The DVD release for Remember Me comes out on the 22nd of June, and having missed the screening of it earlier in the year, I was happy to be able to watch this, since I heard a few good things from people who had seen it.
Let’s make this clear. I am not a Twilight fan (anyone who knows me can confirm this to the third degree). I am not a Robert Pattinson fan of any shape or form (though I did like his Cedric Diggory in the fourth and fifth movies of the Harry Potter films.) Having watched the first Twilight film and part of the second one, I find it now disappointing that Pattinson may be seen for a while, as “Twilight’s Edward”, because truthfully, he is much better than that.
Remember Me follows the life of Tyler Hawkins (played by Pattinson), but starts off introducing Ally Craig (Lost‘s Emilie de Ravin) and the tragedy she experiences when she is young. Tyler is practically estranged from his dad (Pierce Brosnan) and has a sister Caroline Hawkins (Ruby Jerins) who yearns for her father’s presence. After getting into an incident with a cop played by Chris Cooper, Tyler becomes involved with Ally, and finds himself falling in love with her. Remember Me, at its heart, is about Tyler’s life and family, finding himself and making peace with the people around him and situations that he cannot control.
Most critics found Remember Me to be pure drivel. Honestly, I wasn’t sure what to expect, given that I strongly dislike Twilight. But, having heard that many people liked it, including one of my friends who loves Twilight, I decided to give this a try. I’m very happy I did. Remember Me was very poignant, well written, and most importantly, powerful. The relationship he has with both his dad and especially his sister is extremely moving, and it is in due part to both Jerins and Pattinson. Tyler’s bond with his sister is that of a very protective older bother, who wishes Caroline can get her wish of being close with her dad, and that her classmates would accept her. Tyler also finds solace with Ally, as he falls in love with her.

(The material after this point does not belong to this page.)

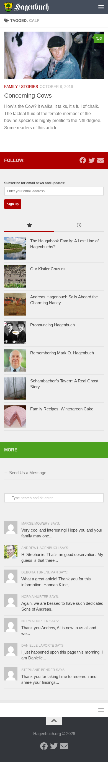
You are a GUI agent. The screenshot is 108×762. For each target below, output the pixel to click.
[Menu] (101, 7)
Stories (29, 86)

The movie succeeds here due to Robert Pattinson’s acting. Unlike Edward in Twilight, where Pattinson is wooden, stiff, and unfeeling, here I feel he is the opposite (less vampire like, I suppose). He speaks clearly here where instead, he mumbles. He is not simply a vampire that sparkles in the sun and stalks a girl. As a viewer, I care about his predicament, and want him to find fulfillment and satisfaction in his life. I wanted him to reconnect with his father, and I wanted his sister to be happy. There were so many emotions in the film – laughter, tears, anger, and pain. He really is what makes the movie as beautiful as it was – wow, did I say that? Yes, I did. Of all the performances by these tremendous actors (Cooper, Brosnant, Lena Olin), it was his that stood out.
Remember Me is a beautiful film that stays with you after you have finished watching. Whether or not this is because of the ending or not, I’m not sure. I did not know the ending prior to watching the film, and was thoroughly enjoying myself even to that point. But the ending makes such an emotional impact that what I felt after watching remained with me for days after.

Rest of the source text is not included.